Ancora i miei occhi su di loro, ancora la mia mano contro le loro. Che poi di mani non me ne sono rimaste neanche tante, di questo passo duro altri tre bui. Guardo le mie carte, tre e quattro di picche.
Passo lo sguardo su ogni giocatore, e quelli che scruto sono sguardi di chi sta guardando assi e kappa. Li sento talmente tanto nell’aria quegli assi e quei kappa che mi sembra quasi di vederli. Quello alla mia destra invece ha una coppia di donne, mi ci gioco tutto quello che mi è rimasto, ovvero niente. Che poi ad avercela una coppia di donne…io mi accontenterei già di una.
Ma è possibile che mi metta a pensare a lei persino in brache di tela?

Allora, dicevamo: tanti assi, tanti kappa e una coppia di donne. Che lo stronzo di mano punta già troppo. Che tanto non durerei altre due mani. Che tanto fanculo a tutti, io vado all-in, col mio tre e il mio quattro di picche.
Flop, alè, giù due assi. Godete maiali coi vostri tris d’assi, scannatevi tra voi che io mi consolo con la terza carta, quel cinque di picche che mi fa tre quinti di colore, di scala, e di scala reale. Scusate se è poco.
Altri giri di mazzate, sul piatto ci sono talmente tante fiches che metà bastano. Puntate, rilanci, rilanci di rilanci. Un giro interminabili di rilanci. Tanto che mi rimetto a pensare a lei, che visto la sfiga di oggi, stasera la trombo di sicuro.
Turn, giù un altro asso, l’ultimo, quello di picche. Tra i maiali intorno a me c’è ne è uno più maiale degli altri. Un maiale col poker d’assi. Dove sei? Sei tu? O sei tu? Su, fatti scoprire, che ce la vediamo io e te. Solo il tempo del river, solo il tempo di scoprire il due di picche. Lo sento ‘sto due di picche. Almeno quanto sentivo gli assi.
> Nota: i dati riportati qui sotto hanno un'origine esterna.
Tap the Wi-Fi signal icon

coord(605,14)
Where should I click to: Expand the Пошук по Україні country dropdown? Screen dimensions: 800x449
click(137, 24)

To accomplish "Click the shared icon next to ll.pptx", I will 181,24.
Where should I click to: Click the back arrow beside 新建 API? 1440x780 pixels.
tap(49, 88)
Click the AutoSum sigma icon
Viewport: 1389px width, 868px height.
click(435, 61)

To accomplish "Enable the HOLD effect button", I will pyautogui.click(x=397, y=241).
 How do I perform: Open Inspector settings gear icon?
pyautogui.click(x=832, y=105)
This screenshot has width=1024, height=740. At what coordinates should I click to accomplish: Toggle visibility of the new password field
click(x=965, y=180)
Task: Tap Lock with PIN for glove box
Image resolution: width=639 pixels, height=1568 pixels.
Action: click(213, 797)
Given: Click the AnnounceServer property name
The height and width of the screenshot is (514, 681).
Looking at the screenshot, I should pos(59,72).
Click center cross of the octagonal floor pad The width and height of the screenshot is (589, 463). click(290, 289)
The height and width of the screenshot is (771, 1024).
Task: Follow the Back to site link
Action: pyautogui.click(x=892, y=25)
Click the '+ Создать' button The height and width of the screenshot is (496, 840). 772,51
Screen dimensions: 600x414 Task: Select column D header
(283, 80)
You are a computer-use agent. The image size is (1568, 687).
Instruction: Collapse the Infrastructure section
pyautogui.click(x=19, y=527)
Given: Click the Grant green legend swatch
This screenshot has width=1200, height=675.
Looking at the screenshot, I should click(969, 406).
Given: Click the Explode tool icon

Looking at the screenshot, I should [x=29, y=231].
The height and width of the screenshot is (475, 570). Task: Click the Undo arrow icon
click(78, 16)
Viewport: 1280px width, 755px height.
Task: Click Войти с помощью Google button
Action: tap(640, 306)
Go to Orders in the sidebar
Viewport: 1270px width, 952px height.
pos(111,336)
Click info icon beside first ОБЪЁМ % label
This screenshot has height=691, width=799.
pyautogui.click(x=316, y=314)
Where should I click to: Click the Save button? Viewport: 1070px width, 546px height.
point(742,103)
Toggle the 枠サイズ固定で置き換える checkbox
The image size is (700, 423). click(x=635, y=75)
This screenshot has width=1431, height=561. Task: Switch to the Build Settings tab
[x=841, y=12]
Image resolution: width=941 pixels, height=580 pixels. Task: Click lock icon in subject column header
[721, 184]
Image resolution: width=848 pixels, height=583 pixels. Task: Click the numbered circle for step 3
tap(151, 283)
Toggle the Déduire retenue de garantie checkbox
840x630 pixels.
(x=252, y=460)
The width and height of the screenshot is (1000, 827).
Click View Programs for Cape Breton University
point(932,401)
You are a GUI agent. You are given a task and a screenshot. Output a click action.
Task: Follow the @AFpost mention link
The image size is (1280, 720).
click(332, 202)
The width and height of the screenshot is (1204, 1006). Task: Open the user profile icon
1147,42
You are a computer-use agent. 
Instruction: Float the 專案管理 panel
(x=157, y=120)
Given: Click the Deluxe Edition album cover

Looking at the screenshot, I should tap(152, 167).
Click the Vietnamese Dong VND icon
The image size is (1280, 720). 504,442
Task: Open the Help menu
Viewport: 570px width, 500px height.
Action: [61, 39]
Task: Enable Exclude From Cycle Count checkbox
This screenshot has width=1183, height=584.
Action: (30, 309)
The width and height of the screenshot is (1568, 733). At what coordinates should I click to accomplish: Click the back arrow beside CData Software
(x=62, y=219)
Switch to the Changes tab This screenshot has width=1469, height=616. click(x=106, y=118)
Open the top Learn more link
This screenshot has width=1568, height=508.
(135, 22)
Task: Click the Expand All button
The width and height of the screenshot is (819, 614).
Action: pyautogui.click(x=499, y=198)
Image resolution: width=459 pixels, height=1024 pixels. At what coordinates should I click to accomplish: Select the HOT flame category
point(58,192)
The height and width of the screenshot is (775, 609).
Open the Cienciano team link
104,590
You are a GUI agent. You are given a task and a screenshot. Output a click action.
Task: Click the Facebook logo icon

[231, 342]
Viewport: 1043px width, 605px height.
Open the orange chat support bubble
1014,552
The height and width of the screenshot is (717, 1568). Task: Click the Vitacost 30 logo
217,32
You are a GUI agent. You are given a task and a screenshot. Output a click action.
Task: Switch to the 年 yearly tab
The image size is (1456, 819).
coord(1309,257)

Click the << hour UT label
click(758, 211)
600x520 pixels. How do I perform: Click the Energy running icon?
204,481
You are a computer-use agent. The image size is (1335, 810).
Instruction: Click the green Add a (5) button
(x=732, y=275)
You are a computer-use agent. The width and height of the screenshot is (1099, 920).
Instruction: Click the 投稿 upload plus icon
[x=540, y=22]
Squilla il telefono, mi mandano giustamente a fanculo. C’è scritto Pamela sul display. Dice “pronto”, e io dico “pronto”, dice “ciao”, e io dico “ciao”, dice che stasera non può venire, io e non dico un cazzo. Eccolo il due di picche, lo dicevo che era nell’aria.
River, donna di cuori. Fanculo porci, e fanculo pure a te, stronza.